» **Exercise brief**
Turn the items from the line with "Click trainer Михаил Микулин's avatar" up to and including the line with "The width and height of the screenshot is (1568, 761)." into a numbered list, leaving out blank lines.
─── Records for this task
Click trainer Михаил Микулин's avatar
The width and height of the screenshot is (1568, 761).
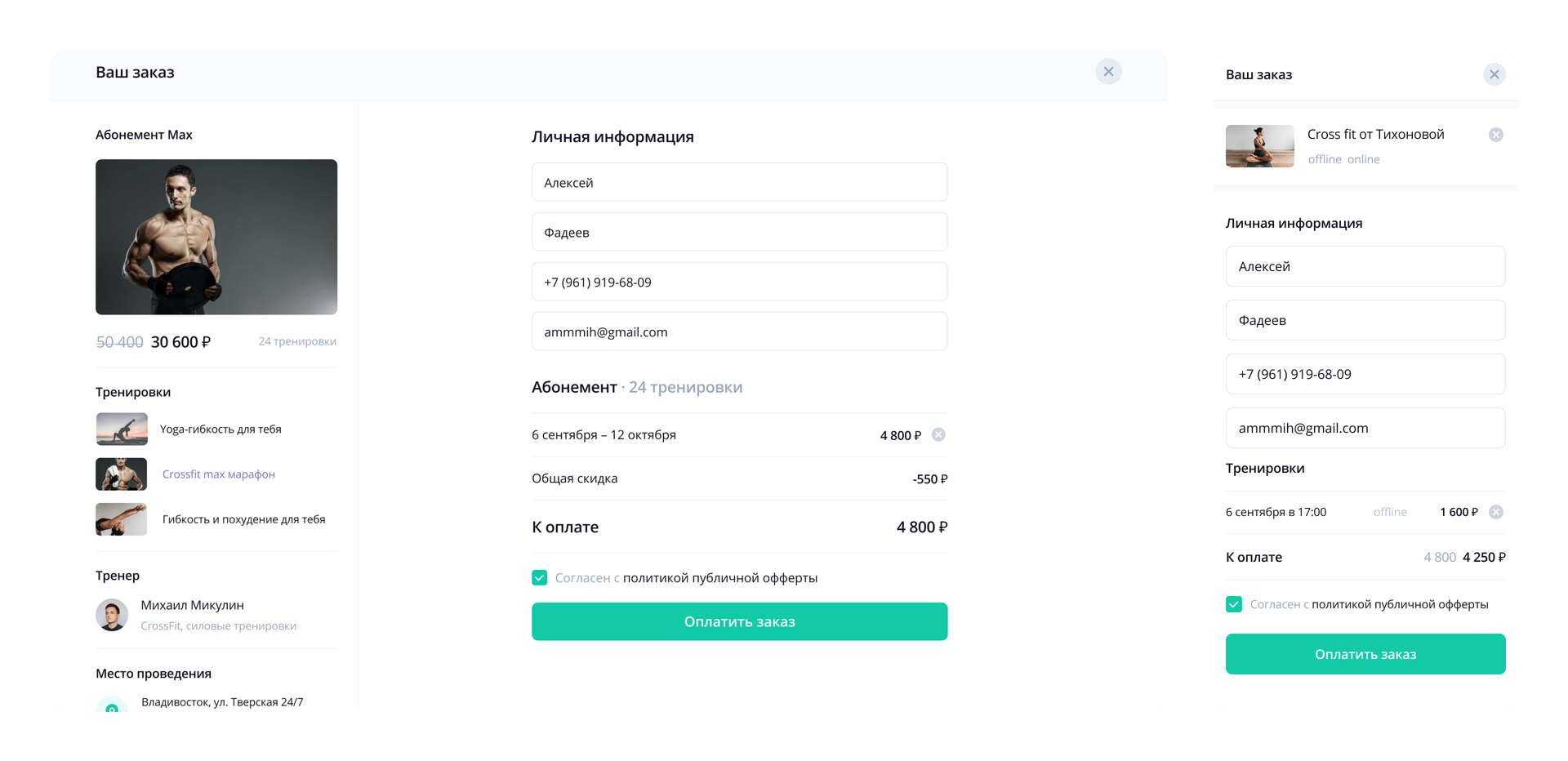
──────
─── Records for this task
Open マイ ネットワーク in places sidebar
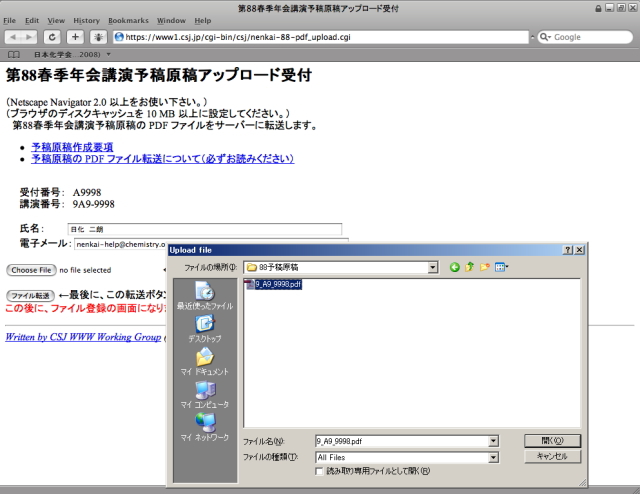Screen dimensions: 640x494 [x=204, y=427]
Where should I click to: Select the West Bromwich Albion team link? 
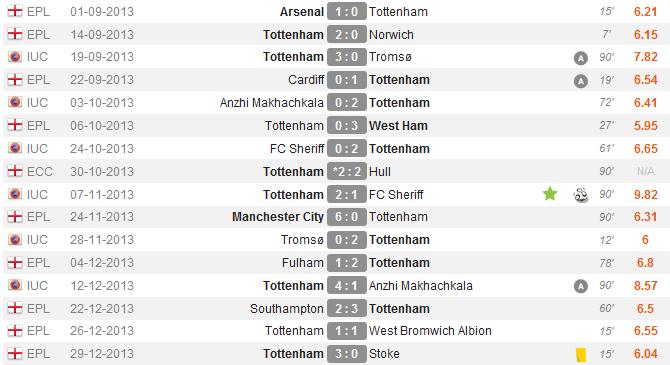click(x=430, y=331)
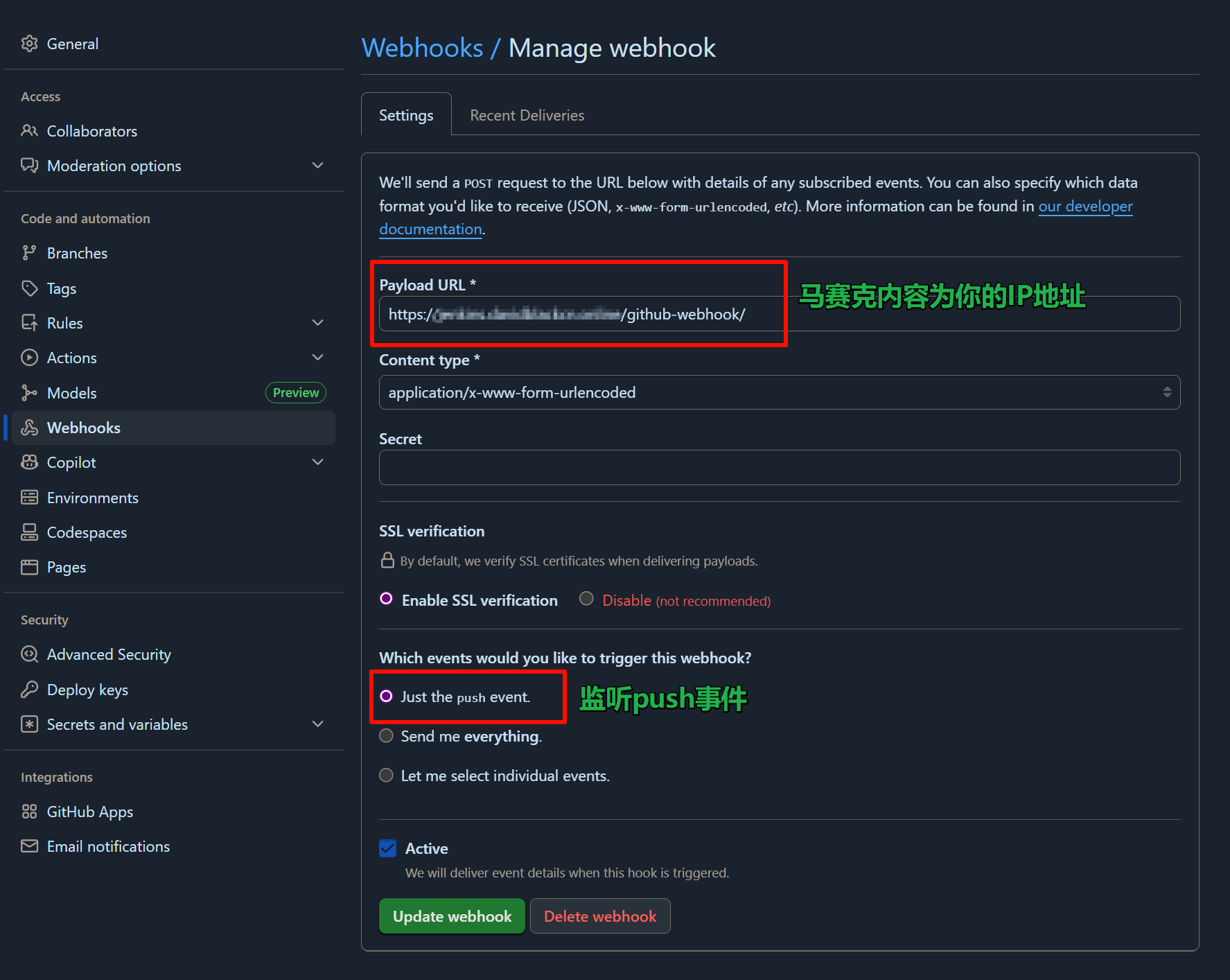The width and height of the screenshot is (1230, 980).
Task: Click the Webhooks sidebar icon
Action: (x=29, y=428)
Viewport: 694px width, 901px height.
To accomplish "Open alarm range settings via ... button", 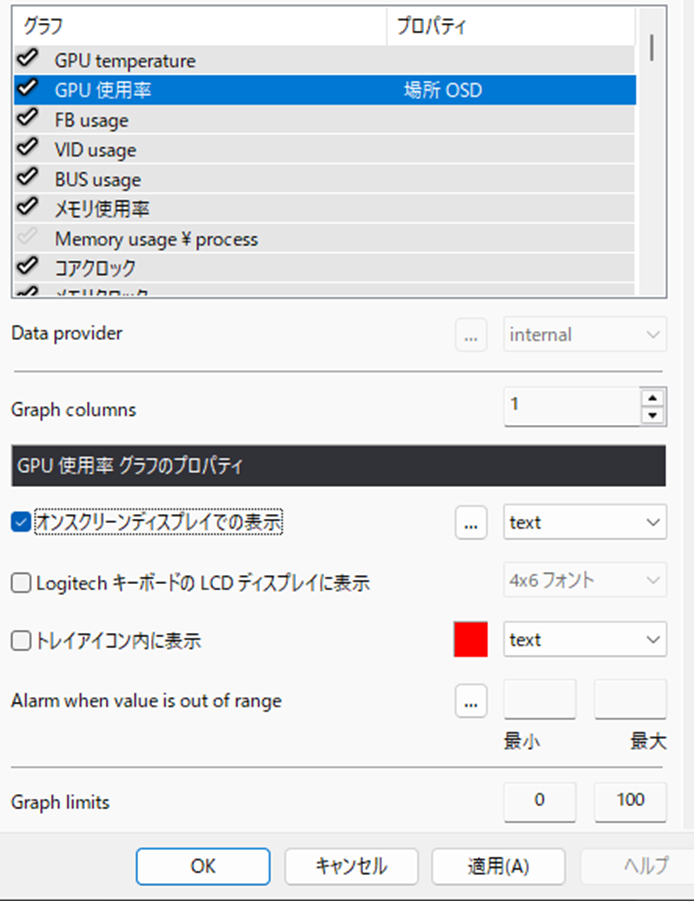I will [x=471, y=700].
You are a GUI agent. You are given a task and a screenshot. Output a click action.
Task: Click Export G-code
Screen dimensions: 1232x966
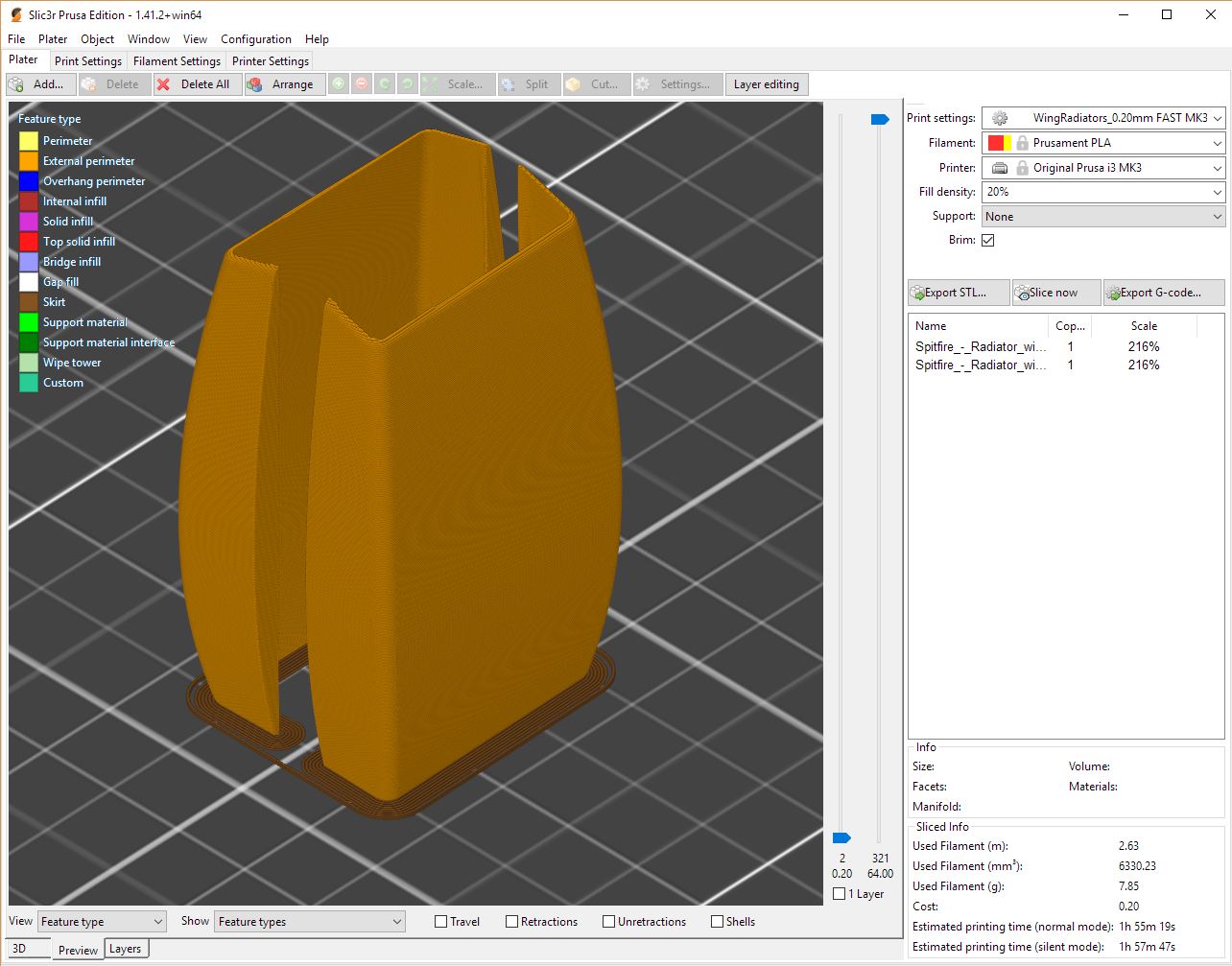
──────
» **Result**
1. Click trainer Михаил Микулин's avatar
2. The width and height of the screenshot is (1568, 761).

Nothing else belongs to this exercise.